LoRA checkpoints can be utilized in two main ways:

  1. Merged with Base Model:

    • Combine the LoRA adaptations with the original base model to create a full model
    • Useful when you want to deploy a single, adapted model
  2. Used with Base Model and Multiple Adapters:

    • Keep the base model separate and apply one or more LoRA adaptations at runtime
    • Can be done using vLLM or the LoRAX library
    • Allows for dynamic mixing of different adaptations

Checkpoint Metrics

Each checkpoint includes metrics such as eval_loss, which helps you identify the best-performing checkpoint. Lower eval_loss generally indicates better model performance on the evaluation dataset.

Downloading Checkpoints

To download a checkpoint directly to your GPU server:

  1. Navigate to the dashboard
  2. Find the desired checkpoint
  3. Copy the provided CLI command
  4. Run the command on your server to download and extract the checkpoint

The CLI command will use a pre-signed URL to securely download the checkpoint and automatically extract it for you.

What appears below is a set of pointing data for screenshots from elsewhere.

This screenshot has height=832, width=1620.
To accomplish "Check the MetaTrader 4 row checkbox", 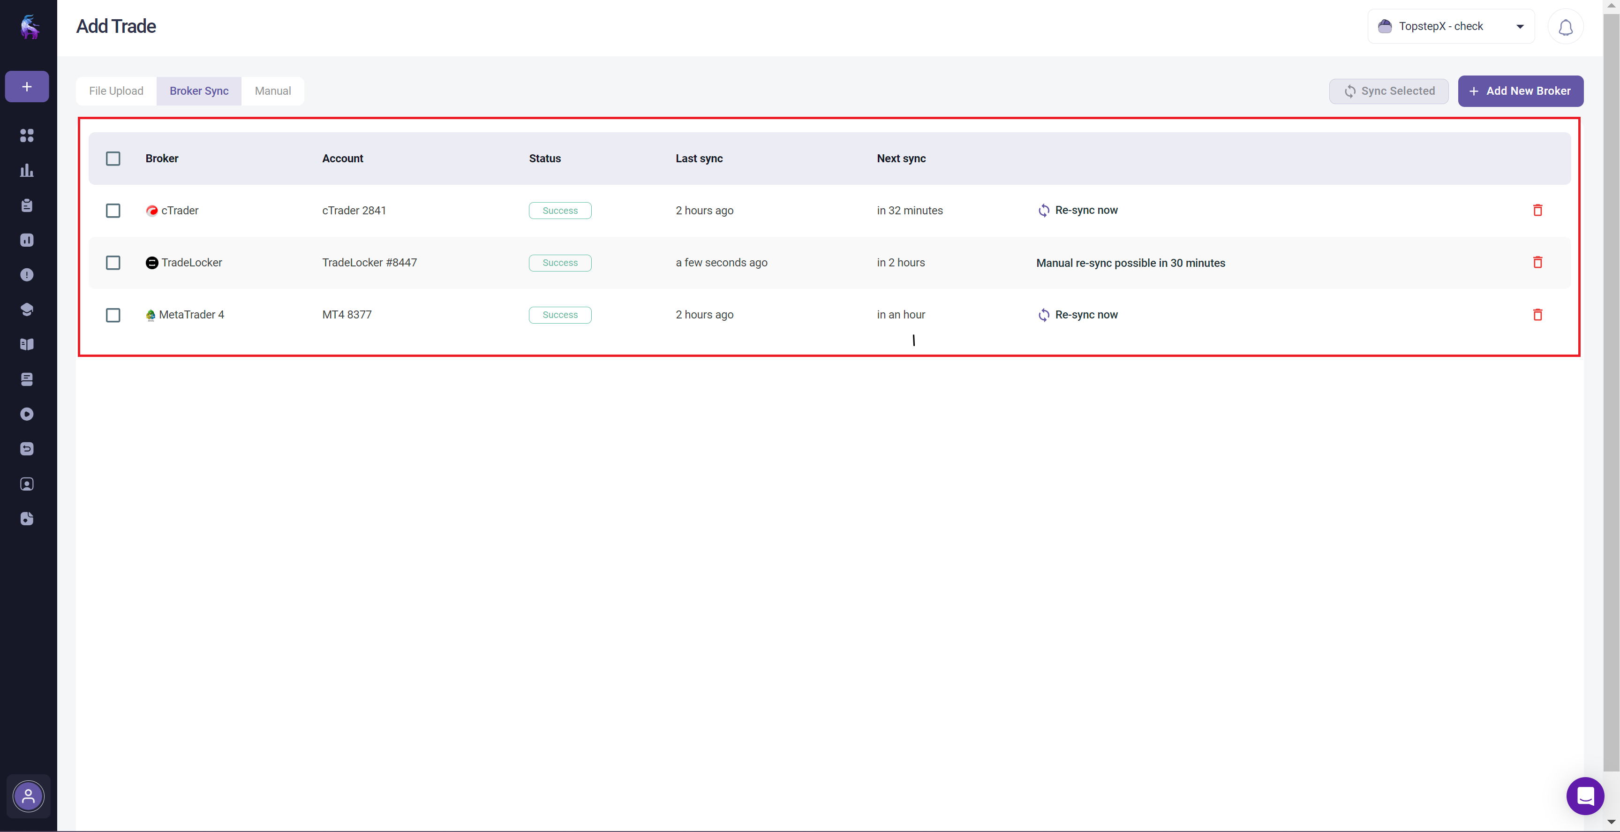I will pos(113,315).
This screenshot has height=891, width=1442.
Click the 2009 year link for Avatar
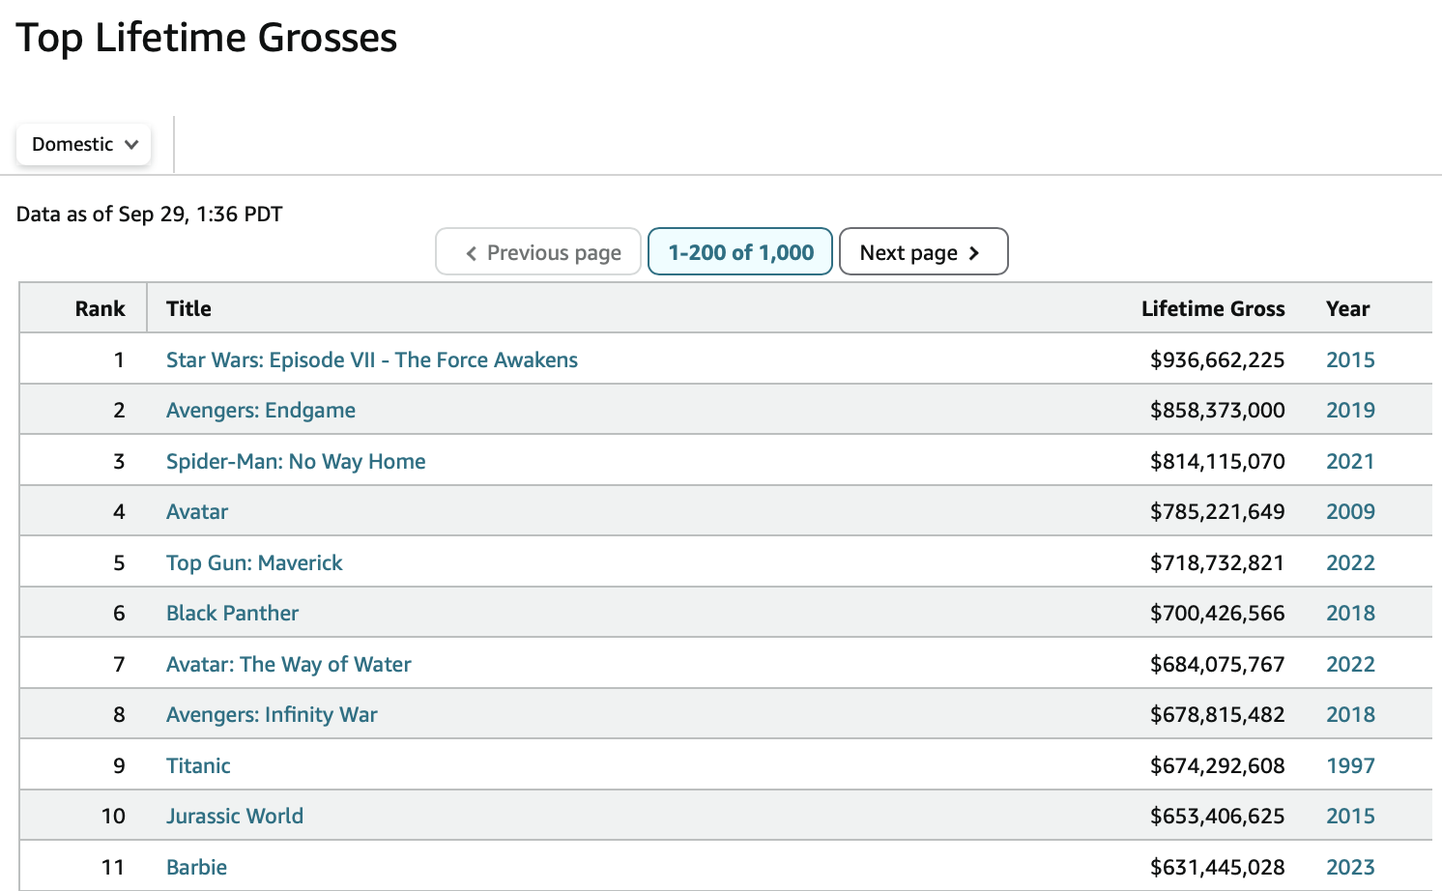(1350, 512)
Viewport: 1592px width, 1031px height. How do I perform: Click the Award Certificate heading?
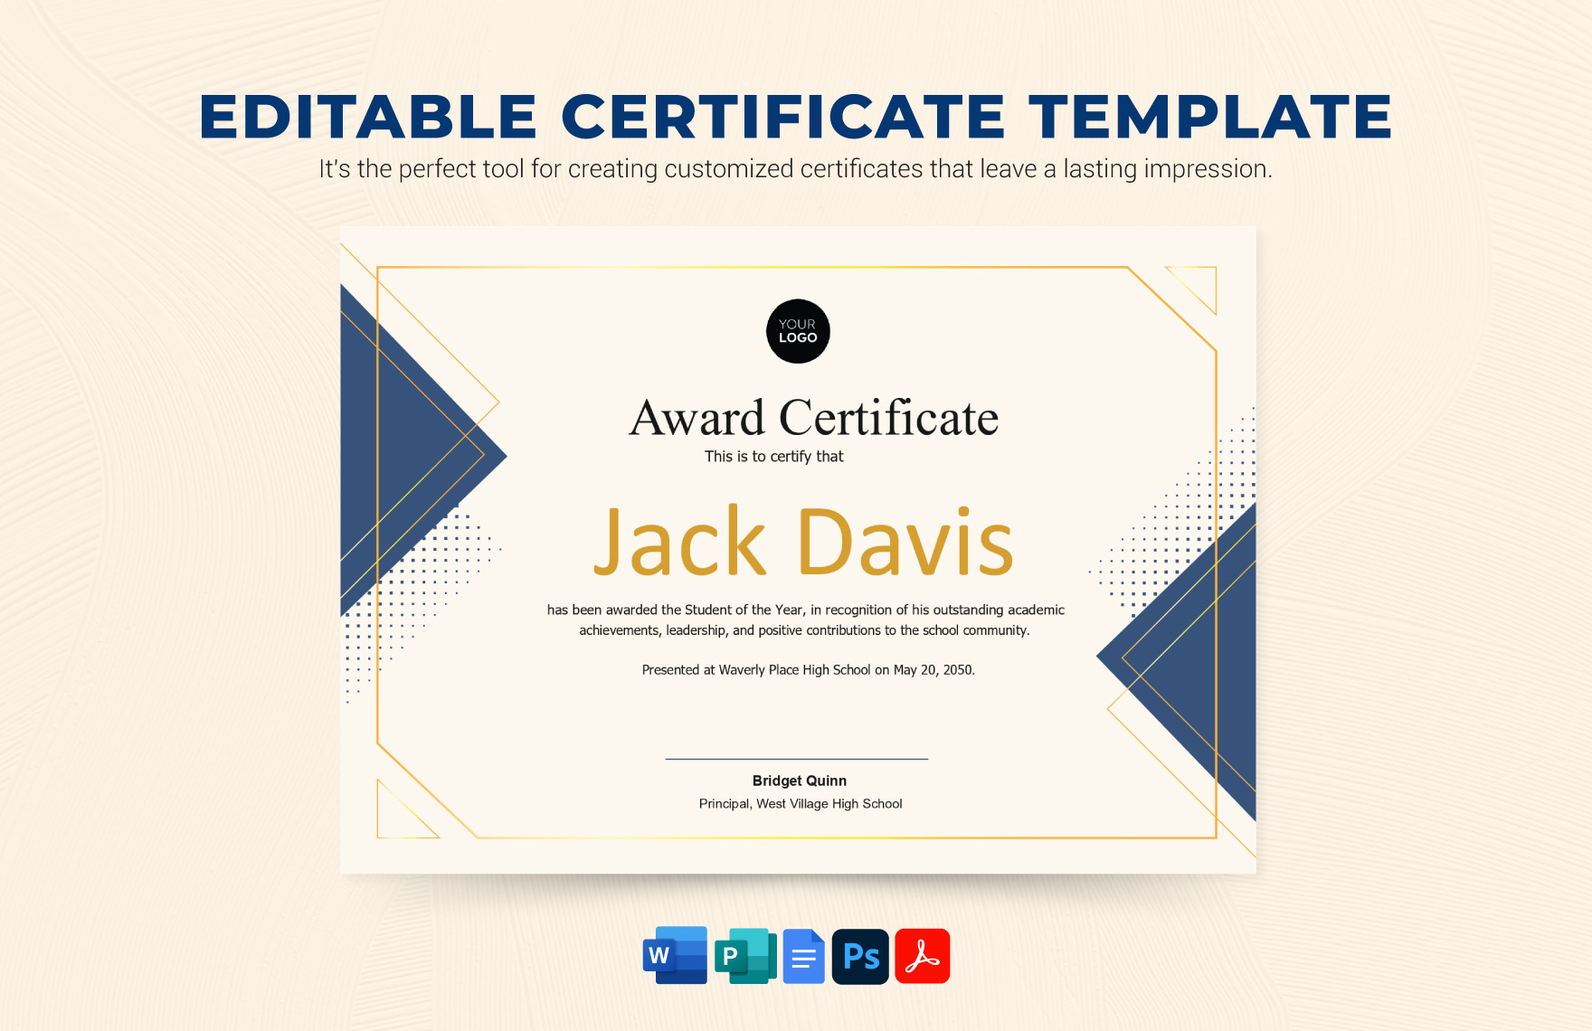(815, 417)
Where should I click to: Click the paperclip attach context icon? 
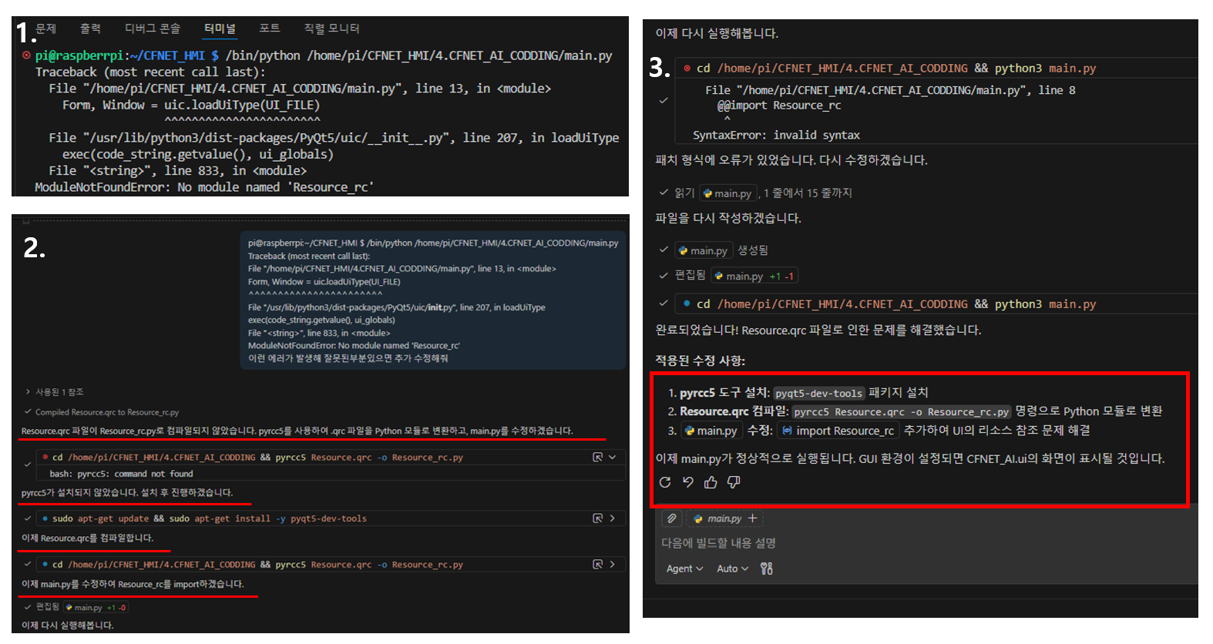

Example command structure:

curl -L "https://presigned-url-to-your-checkpoint.com" | tar -xzvf -

This command downloads the checkpoint using the pre-signed URL and extracts it in one step.

Best Practices

  • Regularly save checkpoints during long training runs
  • Compare eval_loss metrics to choose the best checkpoint
  • For production, consider using regular checkpoints with vLLM for simplicity
  • For research or multi-task scenarios, leverage LoRA checkpoints for flexibility

By understanding and effectively using checkpoints, you can streamline your model development process, easily experiment with different model versions, and efficiently deploy your trained models.